Mais devant le plaisir qu’avaient les deux enfants à se retrouver elle lui donna la permission.
— Comme je suis contente ! s’écria Ayla en embrassant Iza.
Mais qu’a-t-elle donc ? se demanda Iza. Il y a longtemps que je ne l’ai pas vue aussi joyeuse. Il se passe des choses bien étranges aujourd’hui. Les hommes sont rentrés de bonne heure et, contrairement à leur habitude, au lieu de rester ensemble à bavarder, ils ont directement regagné leurs foyers, sans prêter attention aux femmes. Aucune d’ailleurs n’a été réprimandée et Broud lui-même s’est montré presque aimable à mon égard. Et voilà qu’Ayla se met à embrasser tout le monde après avoir passé la journée dehors !
10
— Oui ? Que veux-tu ? demanda Zoug, l’air agacé.
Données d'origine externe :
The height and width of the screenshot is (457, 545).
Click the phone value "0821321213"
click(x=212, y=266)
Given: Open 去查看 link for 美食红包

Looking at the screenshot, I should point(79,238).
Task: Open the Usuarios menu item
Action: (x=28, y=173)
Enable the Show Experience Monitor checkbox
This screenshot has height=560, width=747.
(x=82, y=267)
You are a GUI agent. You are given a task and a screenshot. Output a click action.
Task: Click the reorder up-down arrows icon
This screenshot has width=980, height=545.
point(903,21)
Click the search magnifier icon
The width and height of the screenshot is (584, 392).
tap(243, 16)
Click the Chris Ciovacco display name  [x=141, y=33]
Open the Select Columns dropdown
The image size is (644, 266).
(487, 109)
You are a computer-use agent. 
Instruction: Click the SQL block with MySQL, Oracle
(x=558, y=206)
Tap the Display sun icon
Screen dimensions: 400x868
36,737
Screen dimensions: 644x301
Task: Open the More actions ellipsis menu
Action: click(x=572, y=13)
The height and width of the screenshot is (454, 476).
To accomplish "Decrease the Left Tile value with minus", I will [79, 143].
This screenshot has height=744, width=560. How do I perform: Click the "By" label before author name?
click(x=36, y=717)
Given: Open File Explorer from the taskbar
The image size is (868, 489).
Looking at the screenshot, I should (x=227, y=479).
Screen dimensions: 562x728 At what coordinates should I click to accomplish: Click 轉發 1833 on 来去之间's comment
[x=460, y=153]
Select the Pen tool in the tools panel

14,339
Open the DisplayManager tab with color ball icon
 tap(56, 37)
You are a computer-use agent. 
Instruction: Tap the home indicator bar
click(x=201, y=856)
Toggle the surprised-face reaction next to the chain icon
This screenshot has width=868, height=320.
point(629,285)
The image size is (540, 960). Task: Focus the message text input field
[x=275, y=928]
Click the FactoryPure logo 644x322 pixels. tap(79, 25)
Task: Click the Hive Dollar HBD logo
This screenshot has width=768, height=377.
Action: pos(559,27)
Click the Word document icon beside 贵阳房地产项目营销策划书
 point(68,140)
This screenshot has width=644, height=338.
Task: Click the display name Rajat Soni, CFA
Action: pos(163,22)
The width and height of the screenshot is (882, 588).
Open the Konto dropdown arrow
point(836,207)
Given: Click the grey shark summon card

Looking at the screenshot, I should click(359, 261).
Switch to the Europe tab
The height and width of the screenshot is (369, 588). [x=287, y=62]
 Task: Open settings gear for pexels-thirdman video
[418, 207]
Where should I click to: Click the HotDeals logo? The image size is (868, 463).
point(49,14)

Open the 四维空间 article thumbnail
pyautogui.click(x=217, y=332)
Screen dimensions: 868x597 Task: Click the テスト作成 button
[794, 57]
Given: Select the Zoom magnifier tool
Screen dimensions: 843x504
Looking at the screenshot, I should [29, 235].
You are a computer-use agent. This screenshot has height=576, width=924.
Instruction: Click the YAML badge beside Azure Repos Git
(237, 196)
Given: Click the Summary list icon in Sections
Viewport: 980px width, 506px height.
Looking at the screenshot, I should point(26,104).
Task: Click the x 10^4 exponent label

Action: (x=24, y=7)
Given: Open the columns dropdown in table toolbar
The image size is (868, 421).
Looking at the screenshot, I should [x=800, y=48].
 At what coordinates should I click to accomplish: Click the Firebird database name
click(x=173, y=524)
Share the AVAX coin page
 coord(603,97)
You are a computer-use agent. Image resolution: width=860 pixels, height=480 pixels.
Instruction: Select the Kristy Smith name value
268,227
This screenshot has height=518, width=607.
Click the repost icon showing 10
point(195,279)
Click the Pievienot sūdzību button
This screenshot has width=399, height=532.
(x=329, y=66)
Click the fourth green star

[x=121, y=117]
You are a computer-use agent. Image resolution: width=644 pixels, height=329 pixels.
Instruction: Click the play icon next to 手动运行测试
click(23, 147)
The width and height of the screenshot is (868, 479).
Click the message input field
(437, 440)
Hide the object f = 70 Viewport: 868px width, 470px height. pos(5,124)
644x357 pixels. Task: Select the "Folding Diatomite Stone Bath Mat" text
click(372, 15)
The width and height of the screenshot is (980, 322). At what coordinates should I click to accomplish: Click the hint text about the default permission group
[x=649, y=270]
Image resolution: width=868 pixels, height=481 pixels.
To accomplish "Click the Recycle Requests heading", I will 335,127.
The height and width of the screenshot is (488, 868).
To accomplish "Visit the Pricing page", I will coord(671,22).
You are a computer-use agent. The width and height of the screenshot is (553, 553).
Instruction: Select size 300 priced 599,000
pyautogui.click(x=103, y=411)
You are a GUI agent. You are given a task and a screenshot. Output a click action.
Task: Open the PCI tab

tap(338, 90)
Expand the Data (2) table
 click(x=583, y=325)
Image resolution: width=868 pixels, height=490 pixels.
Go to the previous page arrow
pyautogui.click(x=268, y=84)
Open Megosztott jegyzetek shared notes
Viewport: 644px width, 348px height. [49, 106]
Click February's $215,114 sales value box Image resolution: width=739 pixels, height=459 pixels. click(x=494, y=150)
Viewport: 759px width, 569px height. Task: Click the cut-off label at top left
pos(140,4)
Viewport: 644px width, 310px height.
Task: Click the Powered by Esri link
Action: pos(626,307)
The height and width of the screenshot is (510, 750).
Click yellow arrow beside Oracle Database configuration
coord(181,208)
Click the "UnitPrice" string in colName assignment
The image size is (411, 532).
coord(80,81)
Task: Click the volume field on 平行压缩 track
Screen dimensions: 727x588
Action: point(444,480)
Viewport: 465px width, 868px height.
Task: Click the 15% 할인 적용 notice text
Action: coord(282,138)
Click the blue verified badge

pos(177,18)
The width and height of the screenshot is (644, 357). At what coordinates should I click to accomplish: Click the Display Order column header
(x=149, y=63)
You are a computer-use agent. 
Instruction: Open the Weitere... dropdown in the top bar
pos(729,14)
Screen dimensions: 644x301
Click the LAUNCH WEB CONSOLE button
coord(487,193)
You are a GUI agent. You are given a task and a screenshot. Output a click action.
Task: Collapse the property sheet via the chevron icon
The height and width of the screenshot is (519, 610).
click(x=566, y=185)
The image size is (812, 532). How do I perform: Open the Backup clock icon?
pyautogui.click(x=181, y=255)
Il faisait particulièrement chaud en ce début d’été. Zoug avait soif et souffrait de la chaleur, suant sang et eau à tanner en plein soleil une grande peau de daim. Il n’était pas d’humeur à se laisser interrompre dans sa tâche, et tout spécialement par cette horrible petite fille au visage aplati qui venait de s’asseoir à côté de lui, la tête baissée, attendant qu’il l’autorise à parler.
— Zoug désirerait-il un peu d’eau ? lui demanda par gestes Ayla, après qu’il lui eut tapé sur l’épaule. L’enfant qui est devant toi est allée à la rivière et elle a vu le chasseur travailler en plein soleil. L’enfant qui est devant toi a pensé que le chasseur avait soif, elle ne voulait pas le déranger, dit-elle avec les formules indispensables pour s’adresser à un homme.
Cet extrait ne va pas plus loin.